─── Dataset content ───
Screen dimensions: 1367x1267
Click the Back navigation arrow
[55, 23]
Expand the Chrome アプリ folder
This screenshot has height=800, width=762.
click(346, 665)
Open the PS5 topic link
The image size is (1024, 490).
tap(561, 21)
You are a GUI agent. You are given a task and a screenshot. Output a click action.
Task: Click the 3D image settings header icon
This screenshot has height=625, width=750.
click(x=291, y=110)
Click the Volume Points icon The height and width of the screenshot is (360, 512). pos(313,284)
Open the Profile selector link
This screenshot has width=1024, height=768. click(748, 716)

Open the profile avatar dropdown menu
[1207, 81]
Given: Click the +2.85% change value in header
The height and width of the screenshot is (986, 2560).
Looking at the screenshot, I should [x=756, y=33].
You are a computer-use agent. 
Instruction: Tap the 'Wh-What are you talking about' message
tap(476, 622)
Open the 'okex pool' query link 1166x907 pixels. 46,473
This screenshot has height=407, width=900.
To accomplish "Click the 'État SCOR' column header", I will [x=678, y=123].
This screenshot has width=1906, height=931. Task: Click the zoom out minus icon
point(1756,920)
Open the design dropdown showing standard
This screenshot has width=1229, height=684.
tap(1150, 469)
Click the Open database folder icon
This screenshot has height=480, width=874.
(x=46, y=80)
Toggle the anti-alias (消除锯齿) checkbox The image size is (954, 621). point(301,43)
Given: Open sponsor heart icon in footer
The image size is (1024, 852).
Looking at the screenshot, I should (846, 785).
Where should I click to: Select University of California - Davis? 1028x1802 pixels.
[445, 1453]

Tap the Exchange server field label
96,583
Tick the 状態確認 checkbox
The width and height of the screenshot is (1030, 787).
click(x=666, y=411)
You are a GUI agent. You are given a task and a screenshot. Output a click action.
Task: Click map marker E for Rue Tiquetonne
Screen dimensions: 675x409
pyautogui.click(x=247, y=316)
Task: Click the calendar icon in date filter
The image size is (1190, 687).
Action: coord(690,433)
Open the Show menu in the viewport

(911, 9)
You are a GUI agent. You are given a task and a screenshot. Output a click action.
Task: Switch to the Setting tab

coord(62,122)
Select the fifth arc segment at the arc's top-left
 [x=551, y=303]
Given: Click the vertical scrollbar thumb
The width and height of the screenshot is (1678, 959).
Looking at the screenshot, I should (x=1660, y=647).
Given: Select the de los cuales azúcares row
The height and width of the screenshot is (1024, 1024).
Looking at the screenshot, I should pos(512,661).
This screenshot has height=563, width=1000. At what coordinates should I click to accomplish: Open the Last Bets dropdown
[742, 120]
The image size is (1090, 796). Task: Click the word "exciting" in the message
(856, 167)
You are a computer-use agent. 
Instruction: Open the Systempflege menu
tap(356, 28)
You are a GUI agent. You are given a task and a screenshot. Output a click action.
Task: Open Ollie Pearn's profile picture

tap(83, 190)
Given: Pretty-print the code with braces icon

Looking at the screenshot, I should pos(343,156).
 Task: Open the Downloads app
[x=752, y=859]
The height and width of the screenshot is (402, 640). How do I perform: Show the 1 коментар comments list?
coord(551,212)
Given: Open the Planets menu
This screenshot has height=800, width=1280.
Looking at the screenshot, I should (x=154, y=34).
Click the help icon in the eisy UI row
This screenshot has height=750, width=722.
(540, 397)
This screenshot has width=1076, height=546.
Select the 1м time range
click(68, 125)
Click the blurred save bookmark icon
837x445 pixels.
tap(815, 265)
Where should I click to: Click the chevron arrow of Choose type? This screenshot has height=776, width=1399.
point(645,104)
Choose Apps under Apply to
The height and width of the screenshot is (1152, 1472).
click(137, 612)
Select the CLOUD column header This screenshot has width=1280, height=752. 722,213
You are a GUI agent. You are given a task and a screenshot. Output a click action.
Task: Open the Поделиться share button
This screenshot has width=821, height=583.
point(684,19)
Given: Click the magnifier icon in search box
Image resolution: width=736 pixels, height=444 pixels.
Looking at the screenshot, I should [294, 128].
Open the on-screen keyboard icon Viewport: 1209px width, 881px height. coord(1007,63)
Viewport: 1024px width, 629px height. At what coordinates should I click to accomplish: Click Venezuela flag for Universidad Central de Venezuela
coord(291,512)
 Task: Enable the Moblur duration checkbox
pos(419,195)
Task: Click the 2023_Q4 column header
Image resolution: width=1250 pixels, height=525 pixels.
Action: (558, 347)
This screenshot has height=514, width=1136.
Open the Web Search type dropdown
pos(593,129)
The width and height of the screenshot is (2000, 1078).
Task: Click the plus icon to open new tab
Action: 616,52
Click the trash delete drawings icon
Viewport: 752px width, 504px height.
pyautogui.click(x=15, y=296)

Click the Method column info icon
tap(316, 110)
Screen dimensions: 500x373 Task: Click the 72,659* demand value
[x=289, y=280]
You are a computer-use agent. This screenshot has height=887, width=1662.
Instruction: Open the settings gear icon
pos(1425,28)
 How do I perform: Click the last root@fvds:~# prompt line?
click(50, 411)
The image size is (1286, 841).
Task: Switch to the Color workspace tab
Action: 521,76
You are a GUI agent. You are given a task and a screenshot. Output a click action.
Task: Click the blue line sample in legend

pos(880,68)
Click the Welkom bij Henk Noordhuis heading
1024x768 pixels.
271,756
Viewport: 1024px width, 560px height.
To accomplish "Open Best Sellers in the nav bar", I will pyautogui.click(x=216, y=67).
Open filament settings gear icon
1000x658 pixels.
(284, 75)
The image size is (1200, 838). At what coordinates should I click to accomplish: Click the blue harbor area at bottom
───
Within the data above, the span starting at the line containing "Given: Open sponsor heart icon in footer" and ending at the line containing "Given: Click the vertical scrollbar thumb" is to be retyped exactly, with no other lines.

Given: Open sponsor heart icon in footer
The image size is (1024, 852).
Looking at the screenshot, I should (846, 785).
Where should I click to: Select University of California - Davis? 1028x1802 pixels.
[445, 1453]

Tap the Exchange server field label
96,583
Tick the 状態確認 checkbox
The width and height of the screenshot is (1030, 787).
click(x=666, y=411)
You are a GUI agent. You are given a task and a screenshot. Output a click action.
Task: Click map marker E for Rue Tiquetonne
Screen dimensions: 675x409
pyautogui.click(x=247, y=316)
Task: Click the calendar icon in date filter
The image size is (1190, 687).
Action: coord(690,433)
Open the Show menu in the viewport

(911, 9)
You are a GUI agent. You are given a task and a screenshot. Output a click action.
Task: Switch to the Setting tab

coord(62,122)
Select the fifth arc segment at the arc's top-left
 [x=551, y=303]
Given: Click the vertical scrollbar thumb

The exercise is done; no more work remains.